Document extract:
::::
To use the oven, first begin by making your bread dough. This whole process calls for timing. Make the loaves small enough to fit through the door of the oven and (important!) small enough so that when they rise while baking, you will be able to get them out!

While the dough is rising, build your fire. Place bundles of fagots in the oven and light them. Add more from time to time if needed. When the dough is ready and the oven is hot (timing! timing!), rake the coals out of the oven with a stick and mop the oven floor with a damp rag tied to a branch.

We’re not after spanking clean here, just get out the loose ashes. Place the risen dough on the peel, which you have sprinkled with flour to keep the dough from sticking. Carefully insert it into the oven and shake the peel a little to dislodge the dough onto the oven floor. Hurry --you’re loosing heat! Now place the door over the opening and seal the edges with mud.

How long will it take to bake? This is an excellent question and not one for which I have an exact answer. I suggest you try this: place your hand in the oven before you insert the bread. Count the seconds before you cannot stand the heat any more. This gives you a rough approximation of the heat--about 100ºF per second. Add a little time, because the heat is not constant. Of course, the thickness of your loaf will make a lot of difference as well. Start with thinner loaves until you get the hang of this.

A second method is more subjective --go by the smell escaping from the cracks in the oven. You could also crack the door from time to time, but you have to reseal it.

You now know almost everything I know about how this sort of oven works. Think about how the smell of baking bread would add to your reenactment site and let us know how your experiments go.
::::
Requirement:
Answer these questions from the text on baking bread in the oven:
1. What is used to mop the oven floor after the coals are raked out?
2. What is sprinkled on the peel, and for what purpose?
3. About how much heat does each second of keeping your hand in the oven indicate?

Collected data:
::::
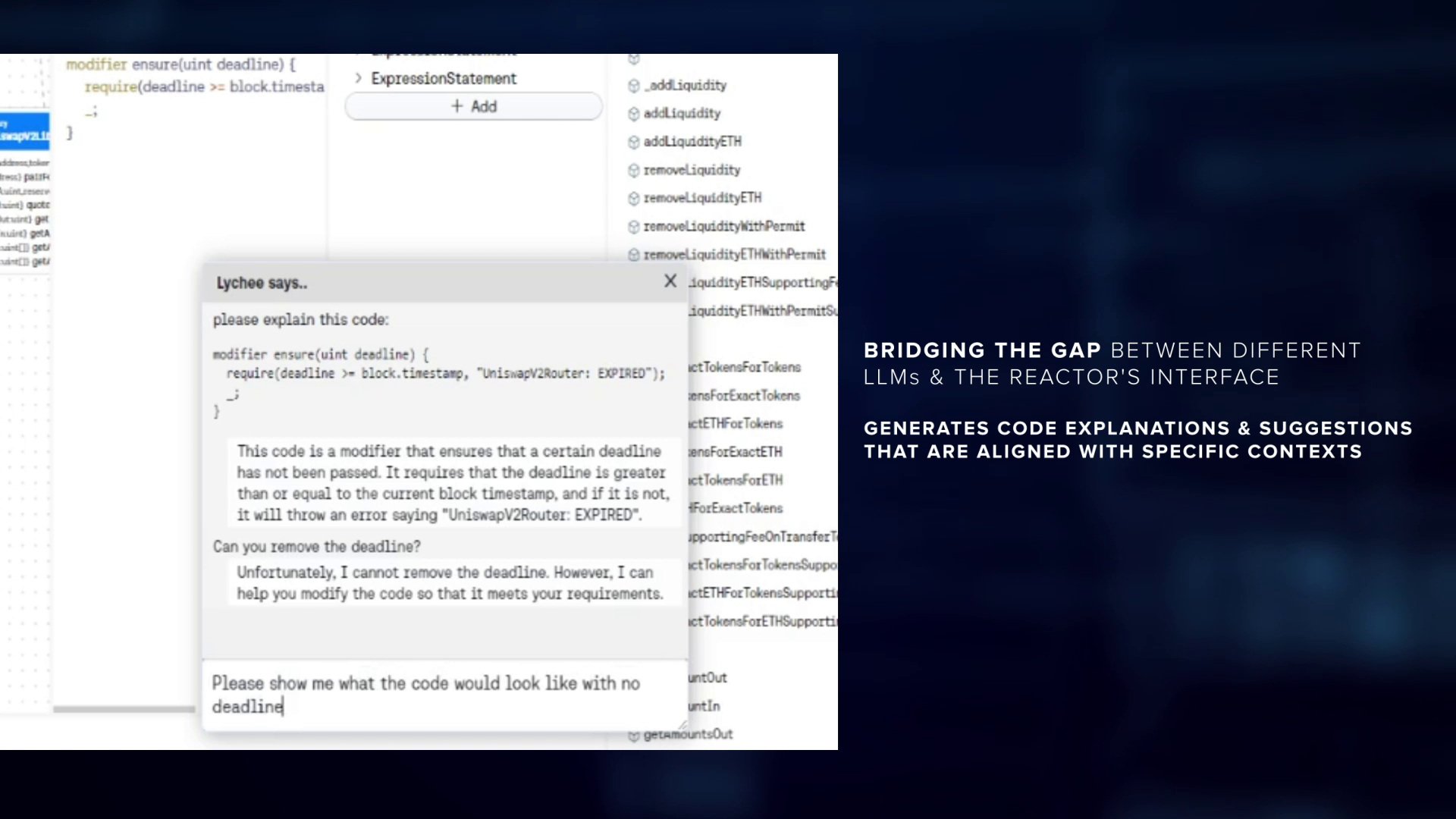The image size is (1456, 819).
Task: Click the require deadline code line
Action: click(x=205, y=87)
::::
Result for this exercise:
1. A damp rag tied to a branch.
2. Flour, to keep the dough from sticking.
3. About 100ºF per second.